Since DePuy Orthopedics announced that it would recall its ASR hip implants last July, the Johnson & Johnson subsidiary as been barraged by bad news and even worse public perception. The metal-on-metal hip implant models were designed to be more sturdy, and were marketed toward a younger audience. But in reality, the hip implant’s metal construction was found to have an astronomical 13 percent failure rate, as many patients complained of chronic pain and abnormal levels of cobalt and chromium in their blood streams. Facing more than 500 state and federal hip implant lawsuits, J&J announced this week that DePuy’s president David Floyd will step down later this month.
Johnson & Johnson spokeswoman Lorie Gawreluk told Bloomberg over email that Floyd is resigning to “pursue interests outside the company,” and declined to add specifics. It’s hard to believe that Floyd’s removal isn’t at least partially due to DePuy’s massive and expensive hip implant failures. The company has already set aside $280 million to pay for the recall, and will likely be on the hook for much more as hip implant lawsuits continue to pile up.
Last week, the San Francisco Daily Journal reported that California hip implant lawsuits may be tried here in the Bay Area. This came after Superior Court Complex Litigation Judge Richard Kramer indicated that he might favor San Francisco over the larger Los Angeles, saying “I wouldn’t assign something to San Francisco if I thought I couldn’t do it.”
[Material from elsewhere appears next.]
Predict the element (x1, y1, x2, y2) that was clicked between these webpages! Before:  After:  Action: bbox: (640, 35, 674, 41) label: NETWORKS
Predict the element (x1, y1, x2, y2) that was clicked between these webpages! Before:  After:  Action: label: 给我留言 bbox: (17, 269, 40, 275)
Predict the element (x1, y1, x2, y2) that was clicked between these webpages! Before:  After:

It’s important to note that DePuy cannot bare the sole responsibility for these faulty hip implants. In fact, the Food and Drug Administration, the federal agency charged with making sure that all medical devices are safe, approved the DePuy ASR hip implant model with the help of a shortened process that green lights any product that is similar to another product already on the market. A recent New York Times story revealed that seventy percent of the medical devices recalled over the past five years were approved with the help of this streamlined procedure.
Floyd’s departure from DePuy will likely have a limited impact on state and federal hip implant lawsuits. But it’s a clear indication that, at least from a business perspective, Floyd’s leadership is no longer beneficial for DePuy.